- Location: Concordia Parish, Louisiana
- Coordinates: 31°7′32″N 91°41′3″W﻿ / ﻿31.12556°N 91.68417°W
- Area: 70,872 acres (286.81 km^{2})
- Governing body: Louisiana Department of Wildlife and Fisheries and U.S. Army Corps of Engineers
- Website: www.wlf.louisiana.gov/page/richard-k-yancey

= Richard K. Yancey Wildlife Management Area =

Protected area in Louisiana, United States

The Richard K. Yancey Wildlife Management Area, formerly the Red River/Three Rivers Wildlife Management Area, is a 70,872 acre tract of protected area in lower Concordia Parish, Louisiana. The area is owned by the Louisiana Department of Wildlife and Fisheries and the U.S. Army Corps of Engineers (USACOE). The WMA is located off LA 15 approximately 35 miles south of Ferriday between the Red River and the Mississippi River.

==Description==

The WMA consists of a mixture of bottomland hardwood trees that includes bitter pecan, overcup oak, nuttall oak, bald cypress, sweet pecan tree, honey locust, hackberry, sycamore, green ash, cottonwood tree (Populus heterophylla or possibly Populus heterophylla), and willow trees. The land is flat and poorly drained, including swampland, with many lakes and bayous. Wildlife includes deer, turkey, squirrel, rabbit, waterfowl, woodcock, dove, and snipe. Furbearers are the raccoon, mink, nutria, beaver, bobcat, fox, otter, and coyote. There is an annual public alligator lottery and fishing includes bass, bluegill, crappie, and catfish. Commercial fishing offers buffalo (considered a rough fish to anglers), carp (also a rough fish), drum (fish), gar, bowfin, and catfish.

==History==

Three Rivers Wildlife Management Area consisted of 26,295 acres owned by the LDWF and 1,085 acres owned by the USACOE totaling 27,380 acres before the merge.

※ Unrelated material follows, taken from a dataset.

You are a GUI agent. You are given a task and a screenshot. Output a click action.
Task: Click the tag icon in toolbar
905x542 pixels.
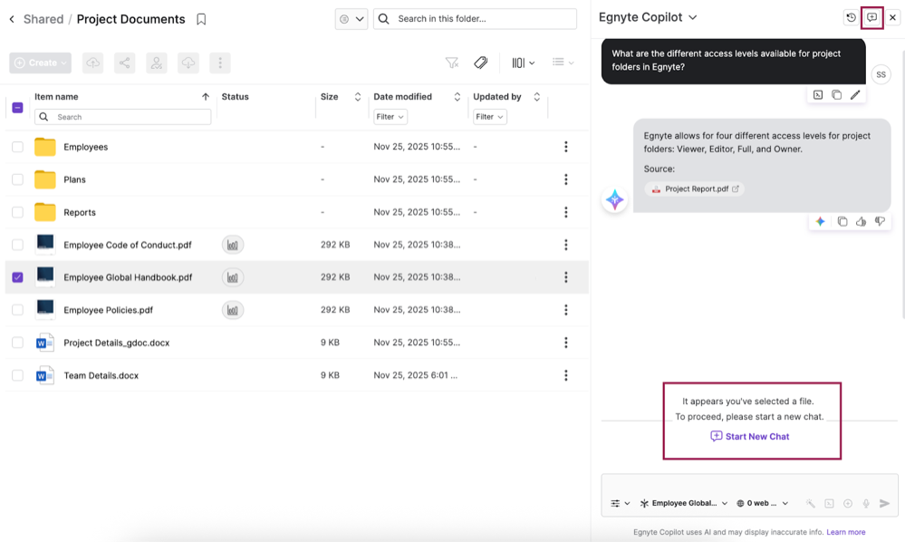tap(481, 63)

===Merge and name change===

Richard K. Yancey (1925–2013) worked for the Louisiana Department of Wildlife and Fisheries from 1948 to 1979. After being promoted to assistant secretary of the Office of Wildlife he was active in creating the Tensas River National Wildlife Refuge and Big Lake Wildlife Management Area. "Dick" Yancey was referred to as the "great duck man" and made a video sponsored by Ducks Unlimited supporting the Louisiana duck hunting season for 1965–1966 as well as the September teal season. The Bureau of Sport Fisheries and Wildlife was against extending the 1965–66 Teal season that Yancey pushed for, but it became a reality.

The LDWF commission unanimously passed a resolution to change the name of the consolidated WMA's to the current name.

==Current==

After the consolidation, the WMA was increased to 57,004 acres owned by the LDWF and 12,802 acres owned by the USCOE for a total of 69,806 acres as of 2016. The 2016–2017 September Teal season (Blue-winged, Green-winged, and Cinnamon only) ran from September 10 to the 25th.